#### MATERIAL TO PROCESS ####

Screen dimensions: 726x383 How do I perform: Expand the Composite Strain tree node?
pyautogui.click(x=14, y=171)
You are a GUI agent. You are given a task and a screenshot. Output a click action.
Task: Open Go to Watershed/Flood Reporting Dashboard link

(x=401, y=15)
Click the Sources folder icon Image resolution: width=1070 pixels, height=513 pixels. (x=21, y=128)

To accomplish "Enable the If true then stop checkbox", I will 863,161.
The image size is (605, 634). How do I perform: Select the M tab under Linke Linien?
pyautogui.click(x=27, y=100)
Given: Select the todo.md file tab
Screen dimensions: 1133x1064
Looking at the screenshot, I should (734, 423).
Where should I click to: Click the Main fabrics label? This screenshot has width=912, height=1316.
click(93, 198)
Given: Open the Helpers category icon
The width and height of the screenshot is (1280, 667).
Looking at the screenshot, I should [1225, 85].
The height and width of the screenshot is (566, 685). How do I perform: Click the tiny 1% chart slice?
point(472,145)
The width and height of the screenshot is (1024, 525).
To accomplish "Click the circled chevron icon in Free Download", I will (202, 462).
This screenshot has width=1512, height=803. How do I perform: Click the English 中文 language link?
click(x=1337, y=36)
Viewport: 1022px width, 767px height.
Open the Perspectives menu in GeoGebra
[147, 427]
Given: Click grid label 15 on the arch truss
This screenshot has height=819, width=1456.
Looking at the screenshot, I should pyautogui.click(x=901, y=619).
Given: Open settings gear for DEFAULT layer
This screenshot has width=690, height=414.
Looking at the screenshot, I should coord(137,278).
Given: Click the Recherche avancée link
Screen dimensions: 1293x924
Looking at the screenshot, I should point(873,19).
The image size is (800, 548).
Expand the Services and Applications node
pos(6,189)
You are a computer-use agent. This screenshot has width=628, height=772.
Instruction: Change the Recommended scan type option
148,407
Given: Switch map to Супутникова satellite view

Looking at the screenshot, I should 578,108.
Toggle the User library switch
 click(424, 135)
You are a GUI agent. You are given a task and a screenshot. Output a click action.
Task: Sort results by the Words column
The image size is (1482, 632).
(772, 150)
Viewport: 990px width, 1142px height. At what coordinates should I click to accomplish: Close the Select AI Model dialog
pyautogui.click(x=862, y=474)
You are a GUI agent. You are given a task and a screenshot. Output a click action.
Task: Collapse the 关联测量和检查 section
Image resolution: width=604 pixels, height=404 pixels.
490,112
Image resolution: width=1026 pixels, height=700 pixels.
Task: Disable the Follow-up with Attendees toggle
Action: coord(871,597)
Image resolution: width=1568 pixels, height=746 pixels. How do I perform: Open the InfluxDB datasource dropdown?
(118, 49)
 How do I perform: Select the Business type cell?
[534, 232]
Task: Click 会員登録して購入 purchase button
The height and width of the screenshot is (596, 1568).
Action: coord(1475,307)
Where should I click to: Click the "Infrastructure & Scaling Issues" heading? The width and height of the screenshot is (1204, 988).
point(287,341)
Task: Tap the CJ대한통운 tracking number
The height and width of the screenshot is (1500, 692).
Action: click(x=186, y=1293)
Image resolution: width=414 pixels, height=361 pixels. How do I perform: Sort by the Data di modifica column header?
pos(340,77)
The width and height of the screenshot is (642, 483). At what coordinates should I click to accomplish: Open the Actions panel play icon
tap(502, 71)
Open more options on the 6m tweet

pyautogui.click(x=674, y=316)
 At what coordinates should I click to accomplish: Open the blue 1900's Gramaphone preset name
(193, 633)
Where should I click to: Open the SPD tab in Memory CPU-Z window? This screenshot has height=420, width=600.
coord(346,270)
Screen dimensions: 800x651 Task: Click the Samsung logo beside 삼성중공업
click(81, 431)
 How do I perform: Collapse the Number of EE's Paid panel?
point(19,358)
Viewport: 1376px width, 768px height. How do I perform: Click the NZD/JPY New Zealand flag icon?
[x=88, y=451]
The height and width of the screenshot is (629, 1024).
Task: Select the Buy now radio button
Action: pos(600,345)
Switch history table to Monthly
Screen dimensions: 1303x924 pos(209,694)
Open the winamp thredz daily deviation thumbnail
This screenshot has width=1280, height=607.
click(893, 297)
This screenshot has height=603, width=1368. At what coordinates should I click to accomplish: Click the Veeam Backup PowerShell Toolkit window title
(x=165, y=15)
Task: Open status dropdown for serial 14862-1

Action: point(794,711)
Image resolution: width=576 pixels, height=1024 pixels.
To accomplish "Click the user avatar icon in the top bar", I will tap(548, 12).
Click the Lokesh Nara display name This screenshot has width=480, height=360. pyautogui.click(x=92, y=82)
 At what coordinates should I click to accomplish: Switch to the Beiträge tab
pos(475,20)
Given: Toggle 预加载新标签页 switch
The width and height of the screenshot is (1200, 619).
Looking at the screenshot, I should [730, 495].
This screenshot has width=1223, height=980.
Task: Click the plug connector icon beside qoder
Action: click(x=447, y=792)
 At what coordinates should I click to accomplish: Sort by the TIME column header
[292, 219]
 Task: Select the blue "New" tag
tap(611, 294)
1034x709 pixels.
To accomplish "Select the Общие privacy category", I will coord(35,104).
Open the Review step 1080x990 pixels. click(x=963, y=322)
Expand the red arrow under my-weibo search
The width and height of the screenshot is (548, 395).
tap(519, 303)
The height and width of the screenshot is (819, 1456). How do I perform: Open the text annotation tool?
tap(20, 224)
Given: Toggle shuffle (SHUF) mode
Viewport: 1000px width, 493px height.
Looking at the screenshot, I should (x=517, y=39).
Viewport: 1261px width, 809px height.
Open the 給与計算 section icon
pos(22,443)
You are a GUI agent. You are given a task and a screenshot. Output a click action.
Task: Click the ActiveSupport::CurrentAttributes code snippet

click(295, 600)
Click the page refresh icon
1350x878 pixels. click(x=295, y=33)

####

◆ **EXERCISE DIRECTIONS**: Copy all of the records above without any change.

◆ **TASK RESULT**:
Screen dimensions: 726x383 How do I perform: Expand the Composite Strain tree node?
pyautogui.click(x=14, y=171)
You are a GUI agent. You are given a task and a screenshot. Output a click action.
Task: Open Go to Watershed/Flood Reporting Dashboard link

(x=401, y=15)
Click the Sources folder icon Image resolution: width=1070 pixels, height=513 pixels. (x=21, y=128)

To accomplish "Enable the If true then stop checkbox", I will 863,161.
The image size is (605, 634). How do I perform: Select the M tab under Linke Linien?
pyautogui.click(x=27, y=100)
Given: Select the todo.md file tab
Screen dimensions: 1133x1064
Looking at the screenshot, I should (734, 423).
Where should I click to: Click the Main fabrics label? This screenshot has width=912, height=1316.
click(93, 198)
Given: Open the Helpers category icon
The width and height of the screenshot is (1280, 667).
Looking at the screenshot, I should [1225, 85].
The height and width of the screenshot is (566, 685). How do I perform: Click the tiny 1% chart slice?
point(472,145)
The width and height of the screenshot is (1024, 525).
To accomplish "Click the circled chevron icon in Free Download", I will (202, 462).
This screenshot has width=1512, height=803. How do I perform: Click the English 中文 language link?
click(x=1337, y=36)
Viewport: 1022px width, 767px height.
Open the Perspectives menu in GeoGebra
[147, 427]
Given: Click grid label 15 on the arch truss
This screenshot has height=819, width=1456.
Looking at the screenshot, I should pyautogui.click(x=901, y=619).
Given: Open settings gear for DEFAULT layer
This screenshot has width=690, height=414.
Looking at the screenshot, I should coord(137,278).
Given: Click the Recherche avancée link
Screen dimensions: 1293x924
Looking at the screenshot, I should point(873,19).
The image size is (800, 548).
Expand the Services and Applications node
pos(6,189)
You are a computer-use agent. This screenshot has width=628, height=772.
Instruction: Change the Recommended scan type option
148,407
Given: Switch map to Супутникова satellite view

Looking at the screenshot, I should 578,108.
Toggle the User library switch
 click(424, 135)
You are a GUI agent. You are given a task and a screenshot. Output a click action.
Task: Sort results by the Words column
The image size is (1482, 632).
(772, 150)
Viewport: 990px width, 1142px height. At what coordinates should I click to accomplish: Close the Select AI Model dialog
pyautogui.click(x=862, y=474)
You are a GUI agent. You are given a task and a screenshot. Output a click action.
Task: Collapse the 关联测量和检查 section
Image resolution: width=604 pixels, height=404 pixels.
490,112
Image resolution: width=1026 pixels, height=700 pixels.
Task: Disable the Follow-up with Attendees toggle
Action: coord(871,597)
Image resolution: width=1568 pixels, height=746 pixels. How do I perform: Open the InfluxDB datasource dropdown?
(118, 49)
 How do I perform: Select the Business type cell?
[534, 232]
Task: Click 会員登録して購入 purchase button
The height and width of the screenshot is (596, 1568).
Action: coord(1475,307)
Where should I click to: Click the "Infrastructure & Scaling Issues" heading? The width and height of the screenshot is (1204, 988).
point(287,341)
Task: Tap the CJ대한통운 tracking number
The height and width of the screenshot is (1500, 692).
Action: click(x=186, y=1293)
Image resolution: width=414 pixels, height=361 pixels. How do I perform: Sort by the Data di modifica column header?
pos(340,77)
The width and height of the screenshot is (642, 483). At what coordinates should I click to accomplish: Open the Actions panel play icon
tap(502, 71)
Open more options on the 6m tweet

pyautogui.click(x=674, y=316)
 At what coordinates should I click to accomplish: Open the blue 1900's Gramaphone preset name
(193, 633)
Where should I click to: Open the SPD tab in Memory CPU-Z window? This screenshot has height=420, width=600.
coord(346,270)
Screen dimensions: 800x651 Task: Click the Samsung logo beside 삼성중공업
click(81, 431)
 How do I perform: Collapse the Number of EE's Paid panel?
point(19,358)
Viewport: 1376px width, 768px height. How do I perform: Click the NZD/JPY New Zealand flag icon?
[x=88, y=451]
The height and width of the screenshot is (629, 1024).
Task: Select the Buy now radio button
Action: pos(600,345)
Switch history table to Monthly
Screen dimensions: 1303x924 pos(209,694)
Open the winamp thredz daily deviation thumbnail
This screenshot has width=1280, height=607.
click(893, 297)
This screenshot has height=603, width=1368. At what coordinates should I click to accomplish: Click the Veeam Backup PowerShell Toolkit window title
(x=165, y=15)
Task: Open status dropdown for serial 14862-1

Action: point(794,711)
Image resolution: width=576 pixels, height=1024 pixels.
To accomplish "Click the user avatar icon in the top bar", I will tap(548, 12).
Click the Lokesh Nara display name This screenshot has width=480, height=360. pyautogui.click(x=92, y=82)
 At what coordinates should I click to accomplish: Switch to the Beiträge tab
pos(475,20)
Given: Toggle 预加载新标签页 switch
The width and height of the screenshot is (1200, 619).
Looking at the screenshot, I should [730, 495].
This screenshot has width=1223, height=980.
Task: Click the plug connector icon beside qoder
Action: click(x=447, y=792)
 At what coordinates should I click to accomplish: Sort by the TIME column header
[292, 219]
 Task: Select the blue "New" tag
tap(611, 294)
1034x709 pixels.
To accomplish "Select the Общие privacy category", I will coord(35,104).
Open the Review step 1080x990 pixels. click(x=963, y=322)
Expand the red arrow under my-weibo search
The width and height of the screenshot is (548, 395).
tap(519, 303)
The height and width of the screenshot is (819, 1456). How do I perform: Open the text annotation tool?
tap(20, 224)
Given: Toggle shuffle (SHUF) mode
Viewport: 1000px width, 493px height.
Looking at the screenshot, I should (x=517, y=39).
Viewport: 1261px width, 809px height.
Open the 給与計算 section icon
pos(22,443)
You are a GUI agent. You are given a task and a screenshot. Output a click action.
Task: Click the ActiveSupport::CurrentAttributes code snippet

click(295, 600)
Click the page refresh icon
1350x878 pixels. click(x=295, y=33)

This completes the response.